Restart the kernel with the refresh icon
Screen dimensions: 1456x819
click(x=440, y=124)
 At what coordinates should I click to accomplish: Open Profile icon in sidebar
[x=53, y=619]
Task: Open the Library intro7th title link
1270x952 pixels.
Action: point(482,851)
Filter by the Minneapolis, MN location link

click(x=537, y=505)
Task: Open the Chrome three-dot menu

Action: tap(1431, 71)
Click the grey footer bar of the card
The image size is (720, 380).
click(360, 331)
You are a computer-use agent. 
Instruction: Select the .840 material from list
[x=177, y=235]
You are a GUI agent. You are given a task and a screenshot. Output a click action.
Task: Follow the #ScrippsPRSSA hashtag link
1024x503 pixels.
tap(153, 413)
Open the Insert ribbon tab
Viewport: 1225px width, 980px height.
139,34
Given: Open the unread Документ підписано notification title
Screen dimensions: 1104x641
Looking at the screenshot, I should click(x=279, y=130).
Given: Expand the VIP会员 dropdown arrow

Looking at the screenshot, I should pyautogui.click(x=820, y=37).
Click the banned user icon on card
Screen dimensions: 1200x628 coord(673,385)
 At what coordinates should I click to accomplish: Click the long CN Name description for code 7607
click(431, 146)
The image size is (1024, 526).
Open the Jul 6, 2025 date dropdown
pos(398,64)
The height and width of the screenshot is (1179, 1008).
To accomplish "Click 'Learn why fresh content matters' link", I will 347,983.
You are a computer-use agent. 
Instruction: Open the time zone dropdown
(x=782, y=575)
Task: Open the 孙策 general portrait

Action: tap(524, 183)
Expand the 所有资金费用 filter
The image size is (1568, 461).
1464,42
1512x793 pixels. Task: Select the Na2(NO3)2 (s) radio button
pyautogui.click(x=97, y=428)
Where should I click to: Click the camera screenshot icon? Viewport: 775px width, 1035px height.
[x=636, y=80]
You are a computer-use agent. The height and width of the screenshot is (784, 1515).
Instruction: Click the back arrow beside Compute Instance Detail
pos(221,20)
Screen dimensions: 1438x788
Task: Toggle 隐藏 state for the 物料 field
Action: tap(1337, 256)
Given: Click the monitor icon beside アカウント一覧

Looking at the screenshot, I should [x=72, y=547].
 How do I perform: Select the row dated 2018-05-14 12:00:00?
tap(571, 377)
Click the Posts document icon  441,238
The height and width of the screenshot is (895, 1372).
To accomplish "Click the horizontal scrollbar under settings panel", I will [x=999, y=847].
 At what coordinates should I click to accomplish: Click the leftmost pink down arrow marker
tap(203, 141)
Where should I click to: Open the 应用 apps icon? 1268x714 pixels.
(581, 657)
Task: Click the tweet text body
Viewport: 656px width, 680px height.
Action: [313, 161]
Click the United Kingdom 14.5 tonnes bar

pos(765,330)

DIRECTIONS:
Convert the entries above into a JSON list of strings with one string per line, leaving out blank lines.

RESULT:
[
  "Restart the kernel with the refresh icon",
  "Screen dimensions: 1456x819",
  "click(x=440, y=124)",
  " At what coordinates should I click to accomplish: Open Profile icon in sidebar",
  "[x=53, y=619]",
  "Task: Open the Library intro7th title link",
  "1270x952 pixels.",
  "Action: point(482,851)",
  "Filter by the Minneapolis, MN location link",
  "click(x=537, y=505)",
  "Task: Open the Chrome three-dot menu",
  "Action: tap(1431, 71)",
  "Click the grey footer bar of the card",
  "The image size is (720, 380).",
  "click(360, 331)",
  "You are a computer-use agent. ",
  "Instruction: Select the .840 material from list",
  "[x=177, y=235]",
  "You are a GUI agent. You are given a task and a screenshot. Output a click action.",
  "Task: Follow the #ScrippsPRSSA hashtag link",
  "1024x503 pixels.",
  "tap(153, 413)",
  "Open the Insert ribbon tab",
  "Viewport: 1225px width, 980px height.",
  "139,34",
  "Given: Open the unread Документ підписано notification title",
  "Screen dimensions: 1104x641",
  "Looking at the screenshot, I should click(x=279, y=130).",
  "Given: Expand the VIP会员 dropdown arrow",
  "Looking at the screenshot, I should pyautogui.click(x=820, y=37).",
  "Click the banned user icon on card",
  "Screen dimensions: 1200x628 coord(673,385)",
  " At what coordinates should I click to accomplish: Click the long CN Name description for code 7607",
  "click(431, 146)",
  "The image size is (1024, 526).",
  "Open the Jul 6, 2025 date dropdown",
  "pos(398,64)",
  "The height and width of the screenshot is (1179, 1008).",
  "To accomplish \"Click 'Learn why fresh content matters' link\", I will 347,983.",
  "You are a computer-use agent. ",
  "Instruction: Open the time zone dropdown",
  "(x=782, y=575)",
  "Task: Open the 孙策 general portrait",
  "Action: tap(524, 183)",
  "Expand the 所有资金费用 filter",
  "The image size is (1568, 461).",
  "1464,42",
  "1512x793 pixels. Task: Select the Na2(NO3)2 (s) radio button",
  "pyautogui.click(x=97, y=428)",
  "Where should I click to: Click the camera screenshot icon? Viewport: 775px width, 1035px height.",
  "[x=636, y=80]",
  "You are a computer-use agent. The height and width of the screenshot is (784, 1515).",
  "Instruction: Click the back arrow beside Compute Instance Detail",
  "pos(221,20)",
  "Screen dimensions: 1438x788",
  "Task: Toggle 隐藏 state for the 物料 field",
  "Action: tap(1337, 256)",
  "Given: Click the monitor icon beside アカウント一覧",
  "Looking at the screenshot, I should [x=72, y=547].",
  " How do I perform: Select the row dated 2018-05-14 12:00:00?",
  "tap(571, 377)",
  "Click the Posts document icon  441,238",
  "The height and width of the screenshot is (895, 1372).",
  "To accomplish \"Click the horizontal scrollbar under settings panel\", I will [x=999, y=847].",
  " At what coordinates should I click to accomplish: Click the leftmost pink down arrow marker",
  "tap(203, 141)",
  "Where should I click to: Open the 应用 apps icon? 1268x714 pixels.",
  "(581, 657)",
  "Task: Click the tweet text body",
  "Viewport: 656px width, 680px height.",
  "Action: [313, 161]",
  "Click the United Kingdom 14.5 tonnes bar",
  "pos(765,330)"
]